Table 2 Stimuli examples for the experimental conditions

No significant difference was found among mean word frequency of primes (68.66 ± 84.48 for the related prime word, 68.58 ± 84.6 for the unrelated prime words, 68.63 ± 101.09 for the pseudo-word prime words) in all conditions and targets in related and unrelated conditions. Also, the mean word frequency of primes and targets in related and unrelated conditions were not significantly different from each other. All items were three to nine letters in length and contained no more than four syllables and matched for mean word length in both conditions (see Table 3). The experimental stimuli were composed of three blocks in which have 80 trials; 20 related-, 20 unrelated-word pairs, and 40 word pseudo-word pairs. A short break (2–3 min.) was given between blocks.
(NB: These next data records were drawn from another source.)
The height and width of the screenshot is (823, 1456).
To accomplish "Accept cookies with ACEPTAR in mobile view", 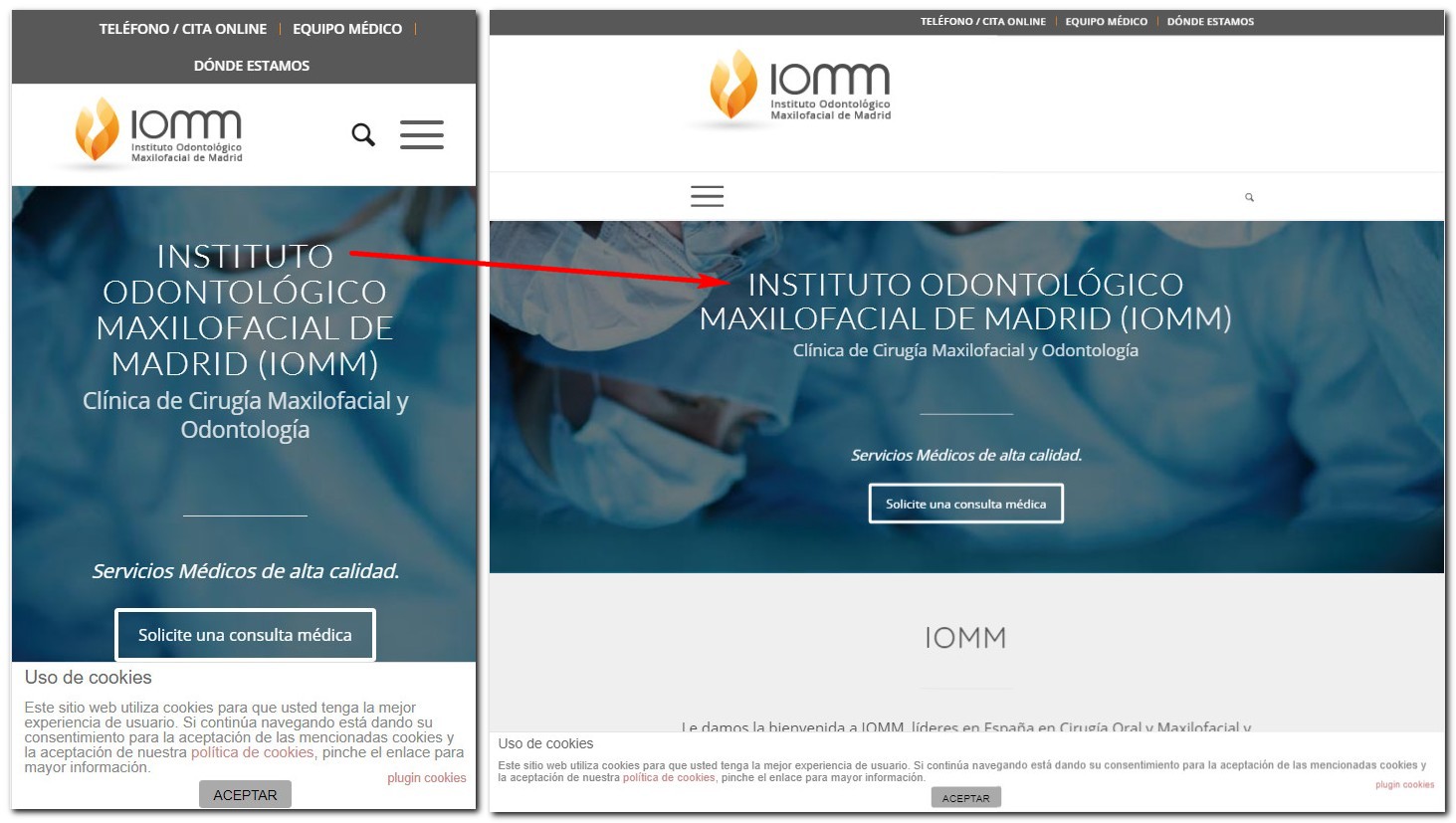I will 245,794.
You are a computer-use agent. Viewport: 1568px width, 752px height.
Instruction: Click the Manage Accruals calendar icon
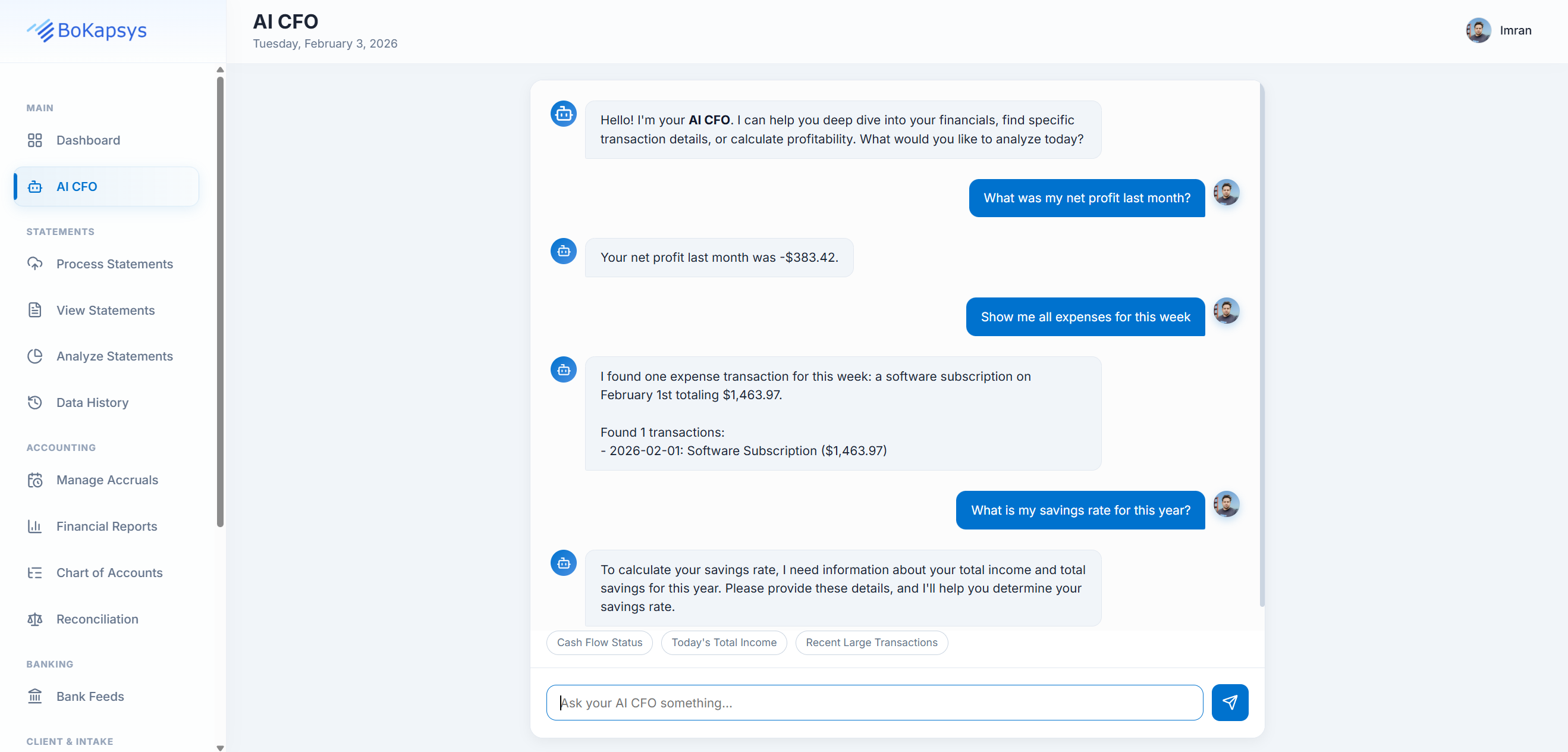point(35,480)
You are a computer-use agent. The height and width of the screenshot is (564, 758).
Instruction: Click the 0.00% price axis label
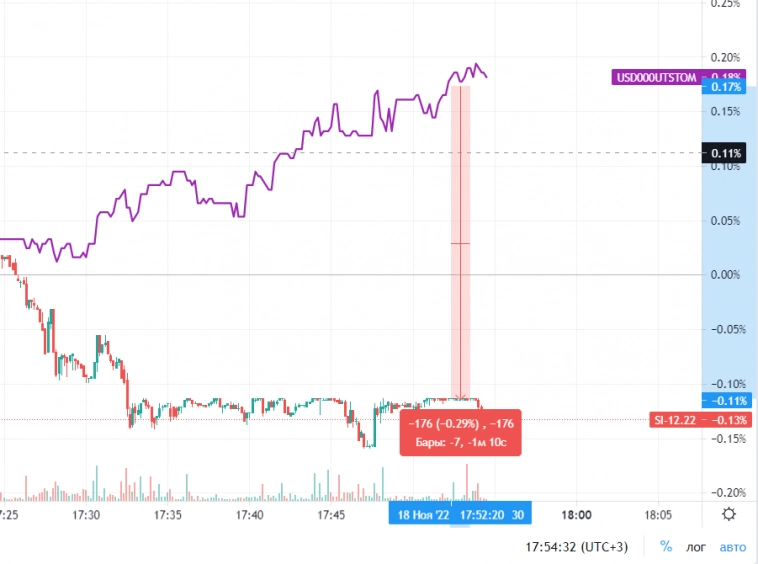[x=725, y=274]
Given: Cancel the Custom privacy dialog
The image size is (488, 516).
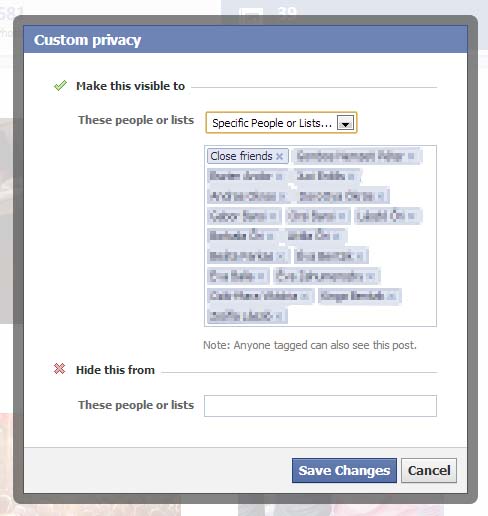Looking at the screenshot, I should click(x=429, y=470).
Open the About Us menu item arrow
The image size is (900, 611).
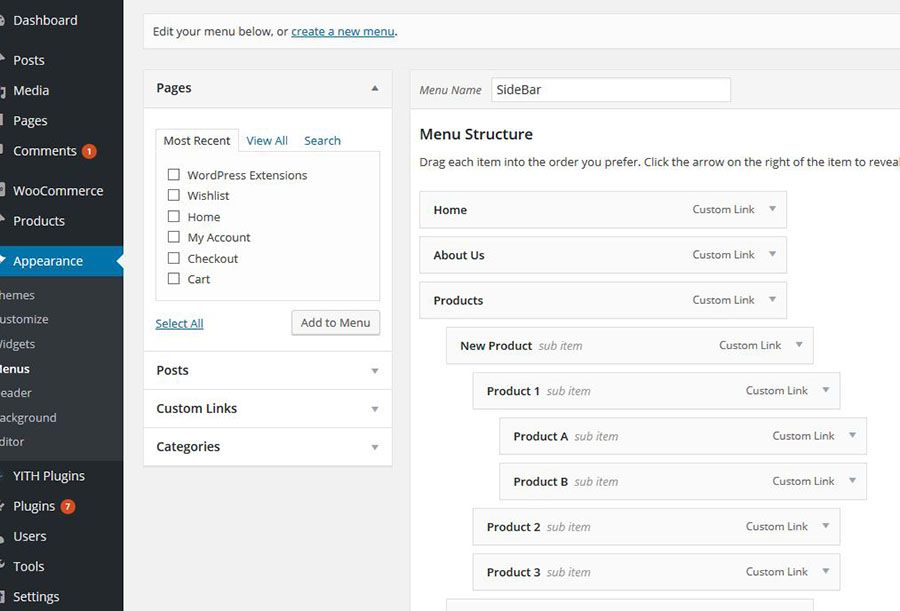point(772,255)
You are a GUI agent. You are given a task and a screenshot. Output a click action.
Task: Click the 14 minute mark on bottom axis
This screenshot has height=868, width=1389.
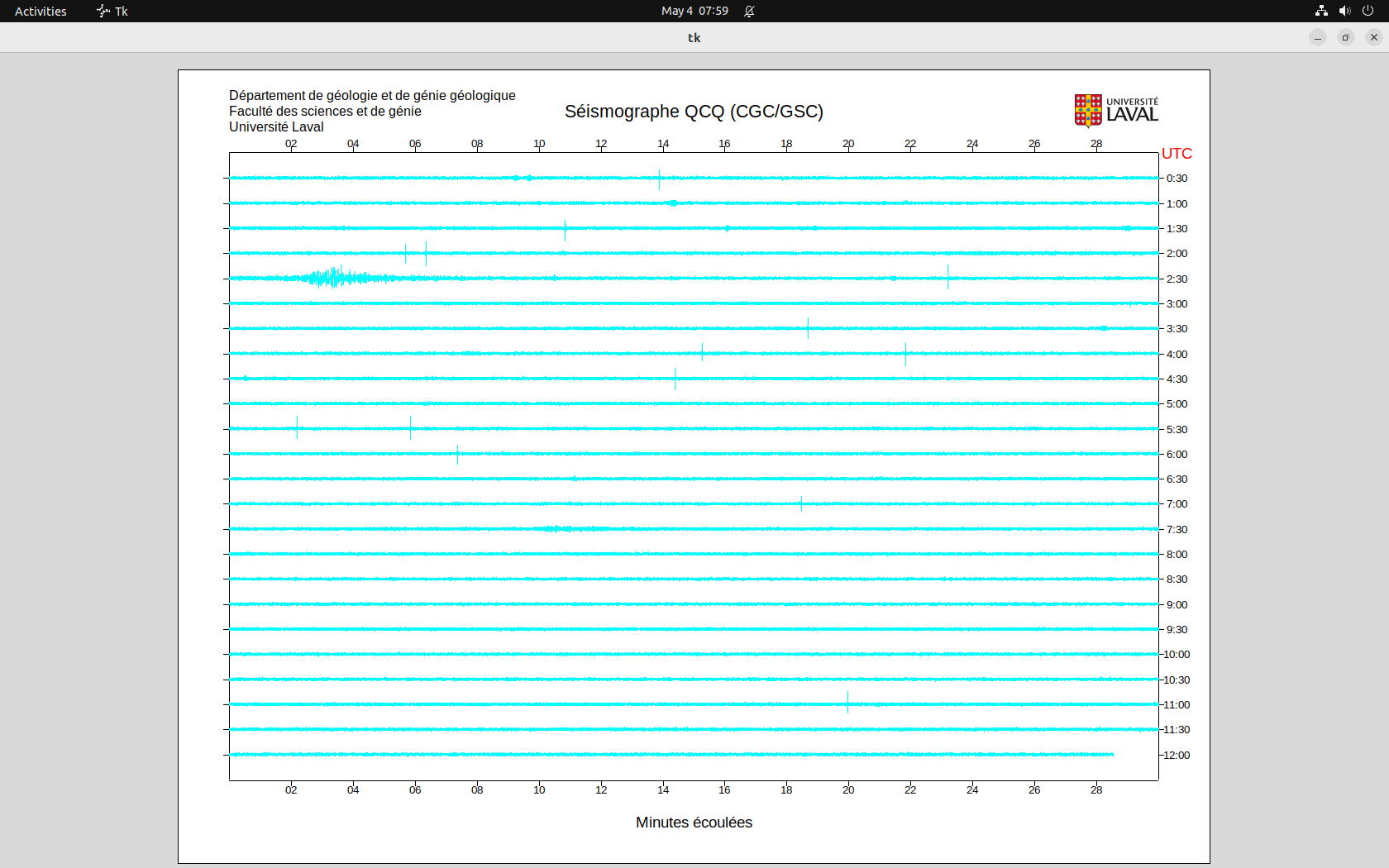tap(663, 789)
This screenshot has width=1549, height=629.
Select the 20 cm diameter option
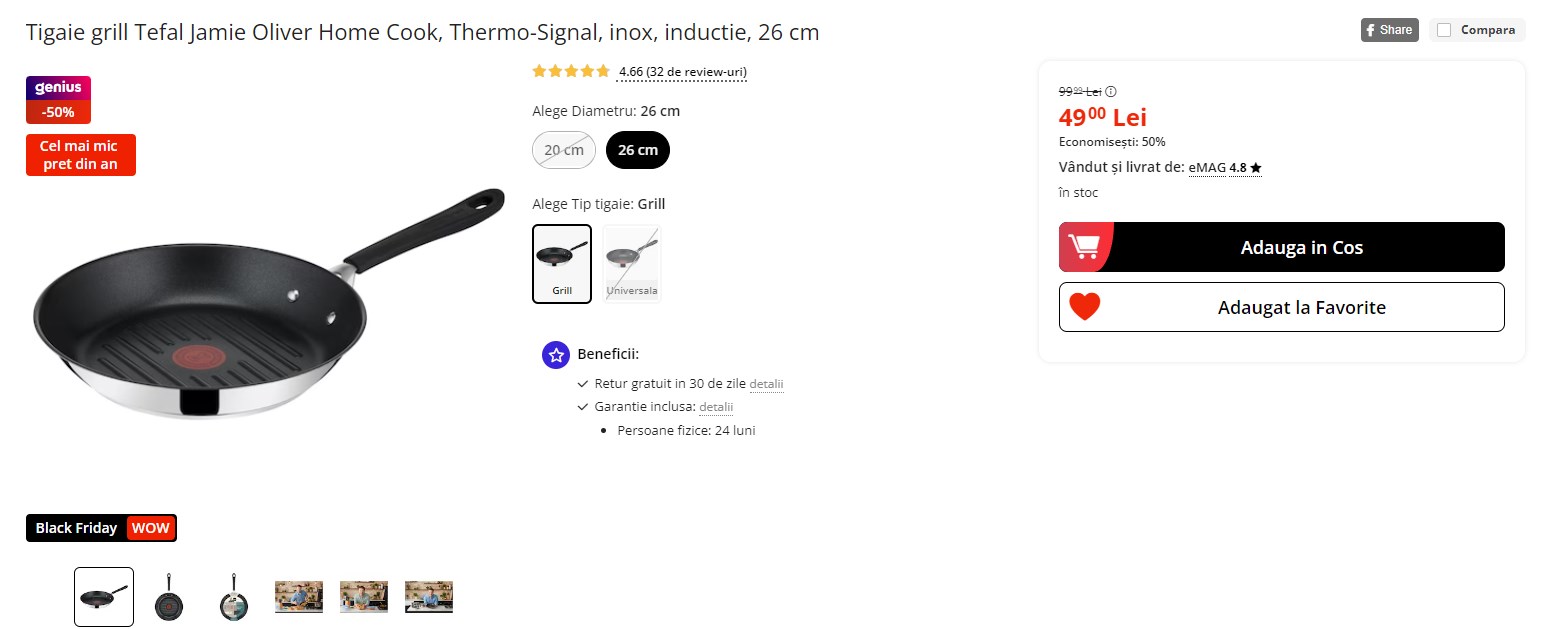coord(563,150)
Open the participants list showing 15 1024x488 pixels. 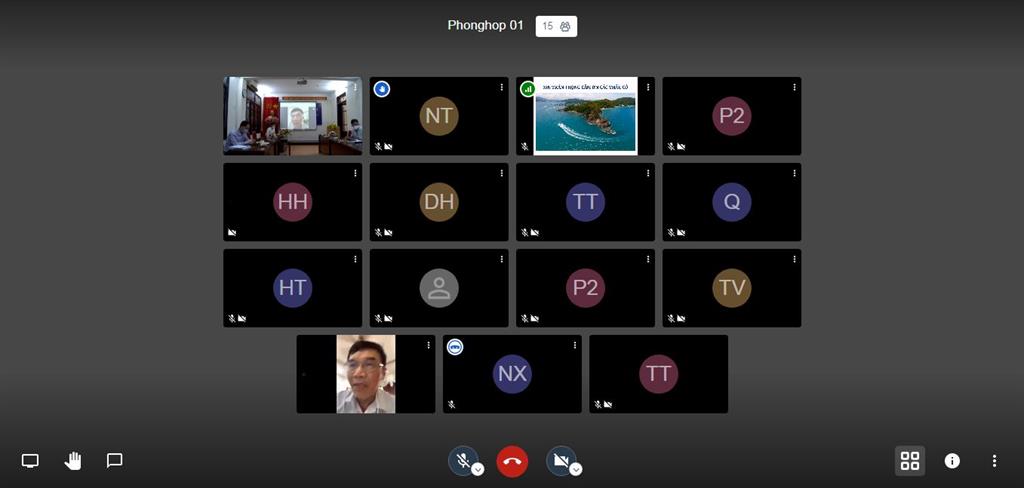point(556,26)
Table 3 Information on the word stimuli used in the semantic priming experiment

Design and Procedure

During the EEG recordings, each participant fulfilled a lexical decision task, which was comprised of 240 trials. The first word was defined as “prime” and the second one was defined as the “target”, in all word pairs which were presented successively to measure semantic priming. Participants were asked to choose if the target was a real word or not. Stimuli were presented visually: bold black letters from the Latin alphabet appeared in the center of a gray background and occupied a vertical visual angle of 1ͦ. Both word and pseudo-word (prime and target) were shown only once.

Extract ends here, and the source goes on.